(Entries taken from a collection)
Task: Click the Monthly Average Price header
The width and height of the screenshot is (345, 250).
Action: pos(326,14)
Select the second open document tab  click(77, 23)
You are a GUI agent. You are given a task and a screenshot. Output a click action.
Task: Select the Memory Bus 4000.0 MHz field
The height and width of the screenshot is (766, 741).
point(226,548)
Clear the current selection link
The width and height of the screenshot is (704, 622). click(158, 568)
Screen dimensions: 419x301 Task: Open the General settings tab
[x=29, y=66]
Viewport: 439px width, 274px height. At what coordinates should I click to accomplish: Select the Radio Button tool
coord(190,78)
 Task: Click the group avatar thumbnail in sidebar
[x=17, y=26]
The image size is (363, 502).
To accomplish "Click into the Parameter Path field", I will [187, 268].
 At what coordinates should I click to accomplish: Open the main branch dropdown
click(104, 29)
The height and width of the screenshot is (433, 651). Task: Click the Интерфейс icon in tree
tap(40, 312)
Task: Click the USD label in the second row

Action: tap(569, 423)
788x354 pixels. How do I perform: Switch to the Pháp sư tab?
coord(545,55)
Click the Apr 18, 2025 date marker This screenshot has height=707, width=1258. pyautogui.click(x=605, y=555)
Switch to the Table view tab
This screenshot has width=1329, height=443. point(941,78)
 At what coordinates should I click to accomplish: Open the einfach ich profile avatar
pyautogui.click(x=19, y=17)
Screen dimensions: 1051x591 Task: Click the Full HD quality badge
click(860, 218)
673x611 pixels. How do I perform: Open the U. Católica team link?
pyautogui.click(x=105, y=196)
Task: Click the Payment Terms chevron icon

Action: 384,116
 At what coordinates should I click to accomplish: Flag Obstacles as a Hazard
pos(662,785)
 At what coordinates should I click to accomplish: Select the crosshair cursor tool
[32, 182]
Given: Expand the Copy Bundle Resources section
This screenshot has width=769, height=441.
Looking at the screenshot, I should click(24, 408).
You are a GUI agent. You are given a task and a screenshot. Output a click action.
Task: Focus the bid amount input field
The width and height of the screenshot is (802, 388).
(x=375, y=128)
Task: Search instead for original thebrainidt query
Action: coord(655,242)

• WORK TO COMPLETE: Render the lines of the records above as a numbered list, leaving out blank lines.

• WRITTEN RESPONSE:
1. Task: Click the Monthly Average Price header
2. The width and height of the screenshot is (345, 250).
3. Action: pos(326,14)
4. Select the second open document tab  click(77, 23)
5. You are a GUI agent. You are given a task and a screenshot. Output a click action.
6. Task: Select the Memory Bus 4000.0 MHz field
7. The height and width of the screenshot is (766, 741).
8. point(226,548)
9. Clear the current selection link
10. The width and height of the screenshot is (704, 622). click(158, 568)
11. Screen dimensions: 419x301 Task: Open the General settings tab
12. [x=29, y=66]
13. Viewport: 439px width, 274px height. At what coordinates should I click to accomplish: Select the Radio Button tool
14. coord(190,78)
15.  Task: Click the group avatar thumbnail in sidebar
16. [x=17, y=26]
17. The image size is (363, 502).
18. To accomplish "Click into the Parameter Path field", I will [187, 268].
19.  At what coordinates should I click to accomplish: Open the main branch dropdown
20. click(104, 29)
21. The height and width of the screenshot is (433, 651). Task: Click the Интерфейс icon in tree
22. tap(40, 312)
23. Task: Click the USD label in the second row
24. Action: tap(569, 423)
25. 788x354 pixels. How do I perform: Switch to the Pháp sư tab?
26. coord(545,55)
27. Click the Apr 18, 2025 date marker This screenshot has height=707, width=1258. pyautogui.click(x=605, y=555)
28. Switch to the Table view tab
29. This screenshot has width=1329, height=443. point(941,78)
30.  At what coordinates should I click to accomplish: Open the einfach ich profile avatar
31. pyautogui.click(x=19, y=17)
32. Screen dimensions: 1051x591 Task: Click the Full HD quality badge
33. click(860, 218)
34. 673x611 pixels. How do I perform: Open the U. Católica team link?
35. pyautogui.click(x=105, y=196)
36. Task: Click the Payment Terms chevron icon
37. Action: 384,116
38.  At what coordinates should I click to accomplish: Flag Obstacles as a Hazard
39. pos(662,785)
40.  At what coordinates should I click to accomplish: Select the crosshair cursor tool
41. [32, 182]
42. Given: Expand the Copy Bundle Resources section
43. This screenshot has width=769, height=441.
44. Looking at the screenshot, I should click(24, 408).
45. You are a GUI agent. You are given a task and a screenshot. Output a click action.
46. Task: Focus the bid amount input field
47. The width and height of the screenshot is (802, 388).
48. (x=375, y=128)
49. Task: Search instead for original thebrainidt query
50. Action: coord(655,242)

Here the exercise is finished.